TASK STATEMENT: Restate the material verbatim, every line included.

RAW DATA:
┌──

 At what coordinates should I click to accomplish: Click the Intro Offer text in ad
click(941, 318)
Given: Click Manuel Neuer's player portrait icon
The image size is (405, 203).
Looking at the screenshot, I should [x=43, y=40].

└──

REPLY TO THE TASK:
 At what coordinates should I click to accomplish: Click the Intro Offer text in ad
click(941, 318)
Given: Click Manuel Neuer's player portrait icon
The image size is (405, 203).
Looking at the screenshot, I should [x=43, y=40].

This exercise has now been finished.